Stored records:

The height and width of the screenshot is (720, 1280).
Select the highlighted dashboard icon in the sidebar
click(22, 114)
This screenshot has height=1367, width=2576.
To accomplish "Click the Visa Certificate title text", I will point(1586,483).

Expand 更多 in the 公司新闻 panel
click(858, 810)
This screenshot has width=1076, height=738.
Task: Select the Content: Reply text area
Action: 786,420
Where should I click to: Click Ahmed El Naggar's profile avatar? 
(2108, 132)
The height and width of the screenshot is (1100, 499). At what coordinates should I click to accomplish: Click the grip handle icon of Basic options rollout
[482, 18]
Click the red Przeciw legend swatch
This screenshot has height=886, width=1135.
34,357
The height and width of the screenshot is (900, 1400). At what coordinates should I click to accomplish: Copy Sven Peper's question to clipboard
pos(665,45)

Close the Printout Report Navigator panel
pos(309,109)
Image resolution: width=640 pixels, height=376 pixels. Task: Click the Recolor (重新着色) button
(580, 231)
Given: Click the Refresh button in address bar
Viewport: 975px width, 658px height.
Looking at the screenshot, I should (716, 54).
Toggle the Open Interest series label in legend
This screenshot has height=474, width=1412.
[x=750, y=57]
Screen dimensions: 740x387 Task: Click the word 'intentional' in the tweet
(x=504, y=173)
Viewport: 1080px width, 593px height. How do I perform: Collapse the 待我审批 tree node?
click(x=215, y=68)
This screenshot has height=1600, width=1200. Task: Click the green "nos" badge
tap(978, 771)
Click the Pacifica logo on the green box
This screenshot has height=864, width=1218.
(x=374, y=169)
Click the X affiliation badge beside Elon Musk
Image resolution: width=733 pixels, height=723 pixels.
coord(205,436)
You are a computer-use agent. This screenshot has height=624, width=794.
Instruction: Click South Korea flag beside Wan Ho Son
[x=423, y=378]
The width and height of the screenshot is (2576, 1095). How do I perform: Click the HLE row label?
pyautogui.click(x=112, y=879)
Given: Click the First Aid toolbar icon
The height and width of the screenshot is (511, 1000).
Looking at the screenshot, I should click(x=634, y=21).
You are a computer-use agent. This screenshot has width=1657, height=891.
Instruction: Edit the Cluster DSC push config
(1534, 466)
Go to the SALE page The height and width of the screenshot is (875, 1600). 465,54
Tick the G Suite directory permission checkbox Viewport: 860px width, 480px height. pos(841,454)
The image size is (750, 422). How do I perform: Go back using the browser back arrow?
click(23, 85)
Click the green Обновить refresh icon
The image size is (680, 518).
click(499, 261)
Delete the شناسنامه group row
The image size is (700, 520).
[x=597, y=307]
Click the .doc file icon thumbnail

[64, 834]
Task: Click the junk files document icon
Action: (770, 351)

### YOUR INSTRUCTIONS
Reproduce exactly the lines that run from the start of the records to the line with "Given: Click the Refresh", both included.

### RESPONSE BELOW
The height and width of the screenshot is (720, 1280).
Select the highlighted dashboard icon in the sidebar
click(22, 114)
This screenshot has height=1367, width=2576.
To accomplish "Click the Visa Certificate title text", I will point(1586,483).

Expand 更多 in the 公司新闻 panel
click(858, 810)
This screenshot has width=1076, height=738.
Task: Select the Content: Reply text area
Action: 786,420
Where should I click to: Click Ahmed El Naggar's profile avatar? 
(2108, 132)
The height and width of the screenshot is (1100, 499). At what coordinates should I click to accomplish: Click the grip handle icon of Basic options rollout
[482, 18]
Click the red Przeciw legend swatch
This screenshot has height=886, width=1135.
34,357
The height and width of the screenshot is (900, 1400). At what coordinates should I click to accomplish: Copy Sven Peper's question to clipboard
pos(665,45)

Close the Printout Report Navigator panel
pos(309,109)
Image resolution: width=640 pixels, height=376 pixels. Task: Click the Recolor (重新着色) button
(580, 231)
Given: Click the Refresh button in address bar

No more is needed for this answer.